INPUT RECORDS section start

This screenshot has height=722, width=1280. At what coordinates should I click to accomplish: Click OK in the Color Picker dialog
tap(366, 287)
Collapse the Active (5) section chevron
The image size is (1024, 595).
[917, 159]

INPUT RECORDS section end

WHAT THE TASK REQUIRES:
Exact reproduction of the whole material is the required answer.

ANSWER SPACE:
This screenshot has height=722, width=1280. At what coordinates should I click to accomplish: Click OK in the Color Picker dialog
tap(366, 287)
Collapse the Active (5) section chevron
The image size is (1024, 595).
[917, 159]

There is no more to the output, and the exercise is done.